_WORK INSTRUCTIONS_
Pick out each line in these entries that contains the string "left".

BEGIN RECORDS FOR THE EXERCISE

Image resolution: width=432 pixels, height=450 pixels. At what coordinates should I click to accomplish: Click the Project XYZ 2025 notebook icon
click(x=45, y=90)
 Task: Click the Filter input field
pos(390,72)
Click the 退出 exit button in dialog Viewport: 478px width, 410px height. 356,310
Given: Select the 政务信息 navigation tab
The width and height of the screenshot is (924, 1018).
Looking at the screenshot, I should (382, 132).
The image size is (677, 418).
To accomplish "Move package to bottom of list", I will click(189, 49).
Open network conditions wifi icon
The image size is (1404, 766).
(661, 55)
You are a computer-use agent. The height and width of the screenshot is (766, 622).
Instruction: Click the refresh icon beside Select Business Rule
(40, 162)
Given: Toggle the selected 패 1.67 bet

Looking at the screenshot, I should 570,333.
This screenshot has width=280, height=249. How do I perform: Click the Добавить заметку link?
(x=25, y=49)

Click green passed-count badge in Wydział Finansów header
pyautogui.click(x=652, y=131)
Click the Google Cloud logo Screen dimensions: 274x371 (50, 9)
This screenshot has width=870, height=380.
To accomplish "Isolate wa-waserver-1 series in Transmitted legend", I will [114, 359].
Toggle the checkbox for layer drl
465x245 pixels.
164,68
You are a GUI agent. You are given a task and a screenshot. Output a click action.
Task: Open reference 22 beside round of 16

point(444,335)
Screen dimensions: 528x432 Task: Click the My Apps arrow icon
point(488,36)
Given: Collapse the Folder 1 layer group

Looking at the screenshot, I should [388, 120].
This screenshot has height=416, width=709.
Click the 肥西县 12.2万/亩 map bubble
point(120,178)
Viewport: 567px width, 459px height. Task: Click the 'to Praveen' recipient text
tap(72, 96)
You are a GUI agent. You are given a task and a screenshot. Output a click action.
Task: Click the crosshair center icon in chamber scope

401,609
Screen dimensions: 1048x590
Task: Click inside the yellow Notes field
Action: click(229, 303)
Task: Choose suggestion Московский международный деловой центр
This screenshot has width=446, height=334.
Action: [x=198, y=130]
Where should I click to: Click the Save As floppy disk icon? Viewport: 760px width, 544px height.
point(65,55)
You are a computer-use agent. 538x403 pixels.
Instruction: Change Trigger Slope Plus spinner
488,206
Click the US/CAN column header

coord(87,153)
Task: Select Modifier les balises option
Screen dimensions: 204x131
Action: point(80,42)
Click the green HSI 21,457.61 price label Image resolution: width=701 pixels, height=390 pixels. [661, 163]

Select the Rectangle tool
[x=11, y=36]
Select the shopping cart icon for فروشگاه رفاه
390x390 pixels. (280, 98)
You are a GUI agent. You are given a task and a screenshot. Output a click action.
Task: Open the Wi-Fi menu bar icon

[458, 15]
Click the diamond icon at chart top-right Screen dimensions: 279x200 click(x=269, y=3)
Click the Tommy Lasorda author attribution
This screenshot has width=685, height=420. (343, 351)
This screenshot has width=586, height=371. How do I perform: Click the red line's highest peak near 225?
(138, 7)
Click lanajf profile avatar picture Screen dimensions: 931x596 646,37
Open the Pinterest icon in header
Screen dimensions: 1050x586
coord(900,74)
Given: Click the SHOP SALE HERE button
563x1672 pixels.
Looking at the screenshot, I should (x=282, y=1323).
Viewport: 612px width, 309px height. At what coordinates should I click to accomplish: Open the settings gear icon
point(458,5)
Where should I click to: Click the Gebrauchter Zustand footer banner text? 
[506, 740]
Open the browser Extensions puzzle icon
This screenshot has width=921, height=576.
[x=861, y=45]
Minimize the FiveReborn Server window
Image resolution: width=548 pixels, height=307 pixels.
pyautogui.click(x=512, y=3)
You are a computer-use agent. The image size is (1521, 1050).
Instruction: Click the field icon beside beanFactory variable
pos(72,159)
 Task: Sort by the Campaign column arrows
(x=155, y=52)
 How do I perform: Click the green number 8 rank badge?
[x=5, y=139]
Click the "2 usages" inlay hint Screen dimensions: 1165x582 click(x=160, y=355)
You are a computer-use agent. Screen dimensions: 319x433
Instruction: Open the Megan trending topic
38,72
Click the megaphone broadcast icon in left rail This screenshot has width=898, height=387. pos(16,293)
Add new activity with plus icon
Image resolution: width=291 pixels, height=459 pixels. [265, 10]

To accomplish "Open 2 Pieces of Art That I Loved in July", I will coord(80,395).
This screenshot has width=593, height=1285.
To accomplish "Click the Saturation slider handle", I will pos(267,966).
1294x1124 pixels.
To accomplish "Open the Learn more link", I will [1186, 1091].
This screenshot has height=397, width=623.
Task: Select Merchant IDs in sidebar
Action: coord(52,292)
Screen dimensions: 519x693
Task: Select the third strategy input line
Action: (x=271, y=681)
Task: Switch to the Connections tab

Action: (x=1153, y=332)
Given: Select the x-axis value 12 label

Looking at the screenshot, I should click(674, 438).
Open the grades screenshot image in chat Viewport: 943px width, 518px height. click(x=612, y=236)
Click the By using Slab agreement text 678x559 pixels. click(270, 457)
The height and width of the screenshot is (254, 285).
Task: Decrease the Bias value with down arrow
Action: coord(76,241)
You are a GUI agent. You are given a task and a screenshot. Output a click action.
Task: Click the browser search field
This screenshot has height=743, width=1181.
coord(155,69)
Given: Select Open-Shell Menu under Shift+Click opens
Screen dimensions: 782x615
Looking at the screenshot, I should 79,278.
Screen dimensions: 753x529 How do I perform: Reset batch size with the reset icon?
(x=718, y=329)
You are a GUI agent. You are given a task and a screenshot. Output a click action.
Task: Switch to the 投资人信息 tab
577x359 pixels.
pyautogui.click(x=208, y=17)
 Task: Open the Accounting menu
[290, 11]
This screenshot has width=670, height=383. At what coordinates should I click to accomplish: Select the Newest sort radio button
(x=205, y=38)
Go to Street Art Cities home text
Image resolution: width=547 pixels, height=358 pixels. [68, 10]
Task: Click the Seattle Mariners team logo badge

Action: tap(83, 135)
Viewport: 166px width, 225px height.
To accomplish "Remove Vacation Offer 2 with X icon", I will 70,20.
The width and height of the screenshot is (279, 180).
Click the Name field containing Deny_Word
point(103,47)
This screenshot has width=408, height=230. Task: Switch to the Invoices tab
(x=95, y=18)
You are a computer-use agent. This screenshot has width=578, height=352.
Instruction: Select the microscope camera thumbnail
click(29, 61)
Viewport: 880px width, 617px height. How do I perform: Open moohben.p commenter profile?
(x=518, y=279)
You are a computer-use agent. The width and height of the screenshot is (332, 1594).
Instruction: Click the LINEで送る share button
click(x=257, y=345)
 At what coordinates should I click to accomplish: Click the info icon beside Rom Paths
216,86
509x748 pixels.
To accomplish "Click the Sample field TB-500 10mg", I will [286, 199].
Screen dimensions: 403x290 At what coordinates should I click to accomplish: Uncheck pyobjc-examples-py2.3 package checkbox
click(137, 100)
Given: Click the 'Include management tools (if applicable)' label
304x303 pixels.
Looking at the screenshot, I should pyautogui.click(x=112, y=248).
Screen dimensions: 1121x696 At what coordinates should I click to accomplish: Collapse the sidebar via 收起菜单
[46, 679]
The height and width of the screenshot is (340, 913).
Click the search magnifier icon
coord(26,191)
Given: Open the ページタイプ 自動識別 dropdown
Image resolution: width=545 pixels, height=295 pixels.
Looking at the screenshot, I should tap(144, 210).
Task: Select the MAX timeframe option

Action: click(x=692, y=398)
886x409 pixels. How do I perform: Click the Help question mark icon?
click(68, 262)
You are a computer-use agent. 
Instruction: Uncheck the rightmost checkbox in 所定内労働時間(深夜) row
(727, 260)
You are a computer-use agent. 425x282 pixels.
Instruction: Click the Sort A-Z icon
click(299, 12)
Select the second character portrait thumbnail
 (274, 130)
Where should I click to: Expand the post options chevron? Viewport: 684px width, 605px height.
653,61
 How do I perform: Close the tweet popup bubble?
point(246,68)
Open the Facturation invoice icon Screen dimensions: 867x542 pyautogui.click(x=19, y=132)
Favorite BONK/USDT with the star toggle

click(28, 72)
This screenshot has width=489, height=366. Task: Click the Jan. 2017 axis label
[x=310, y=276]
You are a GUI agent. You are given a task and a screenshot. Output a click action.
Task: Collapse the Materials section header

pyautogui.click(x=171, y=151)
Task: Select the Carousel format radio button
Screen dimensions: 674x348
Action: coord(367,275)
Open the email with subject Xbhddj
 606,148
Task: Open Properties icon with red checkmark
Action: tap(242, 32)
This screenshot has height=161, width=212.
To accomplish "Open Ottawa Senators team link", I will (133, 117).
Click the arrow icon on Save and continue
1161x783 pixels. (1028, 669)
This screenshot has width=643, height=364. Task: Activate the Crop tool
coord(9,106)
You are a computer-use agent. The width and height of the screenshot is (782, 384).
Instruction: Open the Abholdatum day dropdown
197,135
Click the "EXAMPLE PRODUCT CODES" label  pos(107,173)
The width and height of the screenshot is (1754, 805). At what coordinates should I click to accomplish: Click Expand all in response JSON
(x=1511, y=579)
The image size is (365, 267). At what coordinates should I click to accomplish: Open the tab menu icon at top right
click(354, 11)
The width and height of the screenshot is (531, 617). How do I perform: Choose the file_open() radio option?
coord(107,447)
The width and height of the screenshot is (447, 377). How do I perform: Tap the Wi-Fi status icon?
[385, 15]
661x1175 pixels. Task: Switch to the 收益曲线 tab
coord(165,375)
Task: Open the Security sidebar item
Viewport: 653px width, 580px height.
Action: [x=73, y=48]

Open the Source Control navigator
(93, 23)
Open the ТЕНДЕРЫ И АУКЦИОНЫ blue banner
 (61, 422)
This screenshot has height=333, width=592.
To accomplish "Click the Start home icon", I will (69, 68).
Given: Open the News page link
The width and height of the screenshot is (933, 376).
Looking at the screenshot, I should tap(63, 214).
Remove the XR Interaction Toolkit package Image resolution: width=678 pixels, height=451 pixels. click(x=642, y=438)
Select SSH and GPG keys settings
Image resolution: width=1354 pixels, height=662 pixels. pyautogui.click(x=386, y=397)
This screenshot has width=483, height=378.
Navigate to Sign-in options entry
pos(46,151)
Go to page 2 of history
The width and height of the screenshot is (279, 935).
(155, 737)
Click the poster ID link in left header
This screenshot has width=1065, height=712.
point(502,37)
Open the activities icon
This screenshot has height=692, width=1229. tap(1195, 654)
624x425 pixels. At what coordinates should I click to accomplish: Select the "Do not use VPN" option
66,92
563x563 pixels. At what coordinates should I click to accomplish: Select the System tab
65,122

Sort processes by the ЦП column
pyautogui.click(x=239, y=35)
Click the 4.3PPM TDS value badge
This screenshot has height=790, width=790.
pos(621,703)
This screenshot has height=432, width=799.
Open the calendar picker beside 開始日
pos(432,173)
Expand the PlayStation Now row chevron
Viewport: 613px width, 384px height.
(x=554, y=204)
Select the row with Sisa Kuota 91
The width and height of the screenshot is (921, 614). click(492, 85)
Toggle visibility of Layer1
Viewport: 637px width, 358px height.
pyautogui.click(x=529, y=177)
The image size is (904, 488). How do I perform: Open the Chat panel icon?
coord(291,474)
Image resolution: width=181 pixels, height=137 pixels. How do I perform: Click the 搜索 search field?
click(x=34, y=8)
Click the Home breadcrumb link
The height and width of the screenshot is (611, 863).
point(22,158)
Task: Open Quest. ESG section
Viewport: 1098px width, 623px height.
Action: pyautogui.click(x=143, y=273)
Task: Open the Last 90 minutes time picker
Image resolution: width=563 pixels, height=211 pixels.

END RECORDS FOR THE EXERCISE

_RESULT_
Click the megaphone broadcast icon in left rail This screenshot has width=898, height=387. pos(16,293)
Click the poster ID link in left header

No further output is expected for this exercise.